Judge Tamila Ipema granted Sherrell's restraining order. It says Breslauer can't "physically or financially abuse, intimidate, contact, molest, harass, attack, strike, threaten, sexually assault, batter, telephone, send any messages to, follow, stalk, keep under surveillance, block movements, destroy the personal property, or take any action to obtain the addresses or locations of Cheryl L. Sherrell."

Sherrell moved out for a short time, but when Breslauer decided to spend time with one of her daughters in Oregon, Sherrell moved back in, according to court documents.

Six months later, Sherrell is still living in the house. Both sides are waging a legal war.

Sherrell's attorney claims in documents filed with the court that she has a right to live there since Breslauer had vacated the premises. Breslauer's attorney writes that Sherrell has no claim to the property and should not only move out, she should pay more than $10,000 for rent and utilities during her stay.

"Mom keeps asking, 'Is it over now?' and 'Honey, can you fix this?'" And I have to tell her, "No mom, It's not over, in fact it's going be dragging on for a while,'" said Fran’s daughter Jan Breslauer. “It breaks my heart to tell her that,” she said.

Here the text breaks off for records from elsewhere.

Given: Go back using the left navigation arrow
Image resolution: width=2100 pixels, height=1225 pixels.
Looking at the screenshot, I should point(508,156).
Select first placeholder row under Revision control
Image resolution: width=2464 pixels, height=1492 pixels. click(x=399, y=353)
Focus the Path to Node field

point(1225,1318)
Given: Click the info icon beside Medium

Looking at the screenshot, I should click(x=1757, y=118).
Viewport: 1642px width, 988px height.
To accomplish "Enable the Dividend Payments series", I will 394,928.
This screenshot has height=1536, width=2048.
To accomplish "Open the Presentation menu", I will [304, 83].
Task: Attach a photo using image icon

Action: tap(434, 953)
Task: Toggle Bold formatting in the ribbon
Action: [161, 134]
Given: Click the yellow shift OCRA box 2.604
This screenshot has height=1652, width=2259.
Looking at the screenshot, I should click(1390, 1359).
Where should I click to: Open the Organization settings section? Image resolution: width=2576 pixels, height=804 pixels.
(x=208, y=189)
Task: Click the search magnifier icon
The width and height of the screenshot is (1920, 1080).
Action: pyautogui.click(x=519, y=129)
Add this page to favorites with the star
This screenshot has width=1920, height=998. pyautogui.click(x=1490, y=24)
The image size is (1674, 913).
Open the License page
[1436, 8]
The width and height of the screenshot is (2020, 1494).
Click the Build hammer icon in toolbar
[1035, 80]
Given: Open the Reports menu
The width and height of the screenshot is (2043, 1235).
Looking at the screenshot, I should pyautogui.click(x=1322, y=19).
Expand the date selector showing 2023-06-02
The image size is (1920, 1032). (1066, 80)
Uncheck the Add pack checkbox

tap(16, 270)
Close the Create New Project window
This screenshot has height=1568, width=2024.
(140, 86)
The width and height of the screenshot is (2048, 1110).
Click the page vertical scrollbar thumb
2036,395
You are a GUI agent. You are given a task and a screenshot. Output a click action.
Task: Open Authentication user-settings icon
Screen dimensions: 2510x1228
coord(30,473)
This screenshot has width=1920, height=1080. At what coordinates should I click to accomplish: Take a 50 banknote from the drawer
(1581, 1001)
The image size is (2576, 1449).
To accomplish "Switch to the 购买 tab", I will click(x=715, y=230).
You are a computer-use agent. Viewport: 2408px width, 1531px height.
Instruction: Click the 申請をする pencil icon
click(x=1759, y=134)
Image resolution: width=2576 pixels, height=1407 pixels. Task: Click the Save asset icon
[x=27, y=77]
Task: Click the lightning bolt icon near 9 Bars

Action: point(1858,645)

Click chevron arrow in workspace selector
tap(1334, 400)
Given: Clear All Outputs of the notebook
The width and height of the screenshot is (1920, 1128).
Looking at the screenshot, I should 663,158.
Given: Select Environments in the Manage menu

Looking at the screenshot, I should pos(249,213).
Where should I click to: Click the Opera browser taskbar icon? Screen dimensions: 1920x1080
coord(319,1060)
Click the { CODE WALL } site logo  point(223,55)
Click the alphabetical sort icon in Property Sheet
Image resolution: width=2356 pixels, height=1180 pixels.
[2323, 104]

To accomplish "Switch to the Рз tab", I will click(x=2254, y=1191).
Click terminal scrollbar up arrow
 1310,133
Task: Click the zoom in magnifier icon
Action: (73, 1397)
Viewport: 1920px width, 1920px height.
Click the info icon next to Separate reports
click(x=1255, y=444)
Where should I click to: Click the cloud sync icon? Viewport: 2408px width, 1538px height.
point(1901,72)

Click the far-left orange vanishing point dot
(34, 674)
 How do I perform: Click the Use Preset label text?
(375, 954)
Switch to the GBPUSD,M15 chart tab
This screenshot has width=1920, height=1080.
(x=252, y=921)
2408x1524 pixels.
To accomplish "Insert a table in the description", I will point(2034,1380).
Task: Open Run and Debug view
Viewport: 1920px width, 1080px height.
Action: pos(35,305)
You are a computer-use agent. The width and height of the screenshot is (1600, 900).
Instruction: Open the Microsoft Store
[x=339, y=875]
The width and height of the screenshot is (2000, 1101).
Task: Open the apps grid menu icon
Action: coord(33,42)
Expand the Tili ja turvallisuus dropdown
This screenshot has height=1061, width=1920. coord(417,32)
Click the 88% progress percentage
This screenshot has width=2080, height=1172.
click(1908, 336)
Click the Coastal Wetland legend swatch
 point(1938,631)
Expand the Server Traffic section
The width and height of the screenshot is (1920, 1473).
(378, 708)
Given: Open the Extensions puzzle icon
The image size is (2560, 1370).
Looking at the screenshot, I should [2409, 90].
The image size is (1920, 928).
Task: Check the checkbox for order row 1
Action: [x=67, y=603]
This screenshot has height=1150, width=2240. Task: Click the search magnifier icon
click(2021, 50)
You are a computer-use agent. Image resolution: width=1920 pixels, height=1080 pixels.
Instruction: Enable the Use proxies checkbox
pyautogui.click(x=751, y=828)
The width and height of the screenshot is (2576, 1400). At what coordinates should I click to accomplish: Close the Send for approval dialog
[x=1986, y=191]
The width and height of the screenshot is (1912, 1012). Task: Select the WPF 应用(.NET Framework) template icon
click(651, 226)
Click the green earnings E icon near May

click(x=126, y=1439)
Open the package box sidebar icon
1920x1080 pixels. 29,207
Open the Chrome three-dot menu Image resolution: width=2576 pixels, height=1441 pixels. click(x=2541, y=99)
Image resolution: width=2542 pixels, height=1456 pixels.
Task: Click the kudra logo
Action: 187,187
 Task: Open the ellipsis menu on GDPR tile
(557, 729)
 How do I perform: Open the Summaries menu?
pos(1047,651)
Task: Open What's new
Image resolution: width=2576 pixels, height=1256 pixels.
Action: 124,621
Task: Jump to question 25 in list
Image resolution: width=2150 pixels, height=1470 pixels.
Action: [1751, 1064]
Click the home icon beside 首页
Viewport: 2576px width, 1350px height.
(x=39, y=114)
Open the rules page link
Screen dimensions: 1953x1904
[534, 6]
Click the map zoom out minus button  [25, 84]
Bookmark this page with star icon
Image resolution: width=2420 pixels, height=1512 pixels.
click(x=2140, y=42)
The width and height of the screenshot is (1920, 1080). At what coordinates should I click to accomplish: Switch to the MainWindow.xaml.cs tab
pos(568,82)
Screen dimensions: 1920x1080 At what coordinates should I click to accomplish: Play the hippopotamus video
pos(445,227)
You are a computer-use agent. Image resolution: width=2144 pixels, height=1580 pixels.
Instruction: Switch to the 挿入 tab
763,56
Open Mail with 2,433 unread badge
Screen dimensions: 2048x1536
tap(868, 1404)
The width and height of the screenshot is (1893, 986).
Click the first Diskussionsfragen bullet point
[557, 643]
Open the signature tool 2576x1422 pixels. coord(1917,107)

Jan is a lawyer and even she struggles to explain how it’s possible for Sherrell to still be in her mother's house Jan wants to change the law so something like this can never happen to another family.

"If a person gets into a home and they have no right to be there the law bends over backward to assume they have a right to be there,” she said.

Both parties will be back in court in November.

As for Muhammad, she’s facing her own legal battle with Sherrell. In a twist, Muhammad was arrested just after her interview with 10News.

She was arrested on suspicion of felony vandalism and elder abuse. She says she didn't do it.